→ Extrait du texte
= = = = =
Repenser “l’accueil des gens du voyage” - William ACKER

/repenser-laccueil-des-gens-du-voyage-72

  • Repenser “l’accueil des gens du voyage” - William ACKER - Medium
    https://medium.com/@Rafumab_80461/repenser-laccueil-des-gens-du-voyage-729055a691b

    « Le décisif, politiquement, n’est pas la pensée privée, mais comme Brecht l’a exprimé une fois, l’art de penser dans la tête des autres » Walter Benjamin, Essais sur Brecht

    Il y a des faits que la politique ne semble plus pouvoir s’autoriser à repenser. Indéniablement, la question de « l’accueil des gens du voyage » en est ; Plusieurs raisons à cela : la difficulté d’appréhender la question dans toutes ses acceptions, la méconnaissance des personnes visées, le parti pris des acteurs en présence mais aussi et c’est certainement le plus important : la croyance en un texte d’équilibre.
    Les lois Besson de 1990 et 2000 sont rarement remises en cause tant l’esprit de ces textes apparaît novateur, en arguant d’un équilibre entre les droits et devoirs des parties en cause. Les « voyageurs » obtiennent une certaine protection de leurs droits, par l’accès à des lieux dédiés à leur accueil. En trente ans près de 30.000 places d’accueil ont été créés : aire d’accueil permanente (pour le petit passage), aire de grand passage et terrain familial (pour les « gens du voyage sédentaires »).

    Quant aux collectivités, elles ont l’obligation de réaliser des espaces d’accueil prévus dans les schémas départementaux, et elles obtiennent en contrepartie des prérogatives élargies en matière d’expulsion des personnes installées, en situation d’illégalité.

    En pratique, cet équilibre est trompeur. Pour les « voyageurs » : peu de droits, beaucoup de devoirs dont le principal, vivre là où les gadjé le décident, sous peine d’amendes et de sanctions pénales. Du côté des collectivités, seulement 70% des lieux prévus ont été réalisés du fait de l’impopularité de ces projets dans l’opinion publique et d’un antitsiganisme bien ancré en Europe. Le cadre juridique qui encadre les devoirs des collectivités permet à ces dernières de faire jouer le temps en leur faveur, par de nombreuses dérogations, et en l’absence de contraintes pénales.

    Surtout et c’est ici que le bât blesse, les Lois Besson ont participé à la création du plus grand système d’encampement d’Europe. Expliquer tout cela en quelques lignes n’est pas simple, alors j’en appelle à l’efficace, à la dialectique aussi, aux imaginaires autorisés par la dystopie qui permettent de donner un sens aux réels.
= = = = =
→ Données recueillies
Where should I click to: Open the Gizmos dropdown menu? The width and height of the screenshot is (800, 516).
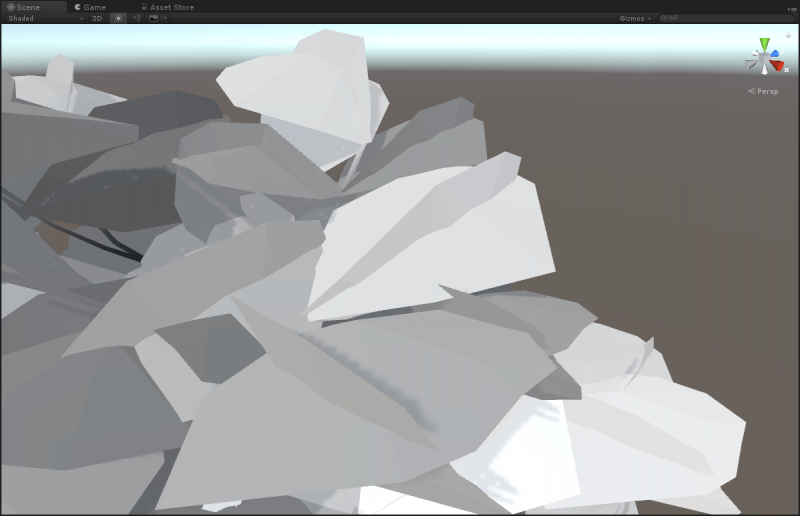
= = = = =
→ Tâches et exercices
1. D'après le texte sur l'accueil des gens du voyage, quelle proportion des lieux prévus a été réalisée par les collectivités ?
2. Poursuivez le texte sur l'accueil des gens du voyage à la suite de sa dernière phrase.

→ Réponses par tâche
1. Seulement 70 % des lieux prévus ont été réalisés.

2.
    La communauté des gens-du-sur-place

    Imaginons donc une société où l’itinérance serait le mode de vie majoritaire, une société où la minorité qu’on appellerait « Communauté des gens-du-sur-place » serait astreinte à des lieux déterminés dans les villes pour sa résidence. Pour les plus précaires on construirait un ensemble de petites maisons en dur rassemblées dans un même lieu, que l’on appellerait « aire d’habitat des gens-du-sur-place ».
    Le racisme subi par les gens-du-sur-place induit un rejet de la société majoritaire, celle qu’ils appellent la « société itinérante ». Ces gens qui vivent autrement effraient, ils ne bougent jamais. Cette immobilité est suspecte. Ils ont des mots à eux, que l’on ne comprend pas. Dans notre société de l’itinérance qui reste néanmoins attachée à la valeur argent et la réussite collective, on a du mal à comprendre l’individualisme de ces gens.

    Malgré leur prise en compte, certes contraignante, dans une catégorie administrative force est de constater qu’après des années à tenter de les inciter au voyage, le compte n’y est pas. Si une majorité abandonne leur mode de vie, un nombre certain continue à vouloir vivre de manière sédentaire.

    Pour les « gérer » une loi les contraint à vivre regroupés, loin de nous, dans des lieux éloignés de nos lieux de vie. Des gardiens itinérants, à l’entrée de chaque « aire d’habitat » installent leurs caravanes et, à tour de rôle, sont chargés de surveiller les gens-du-sur-place et de s’occuper d’eux. Santé, éducation, travail, l’objectif est que ces gens accèdent à la civilisation moderne et s’en sortent. Des mécanismes leur permettant d’être présents dans nos instances politiques sont mis en œuvre. Bien sûr ils n’interviennent pas directement, ils sont représentés le plus souvent par des associations qui les défendent et qui sont composés à 100% d’itinérants, amis des gens-du-sur-place.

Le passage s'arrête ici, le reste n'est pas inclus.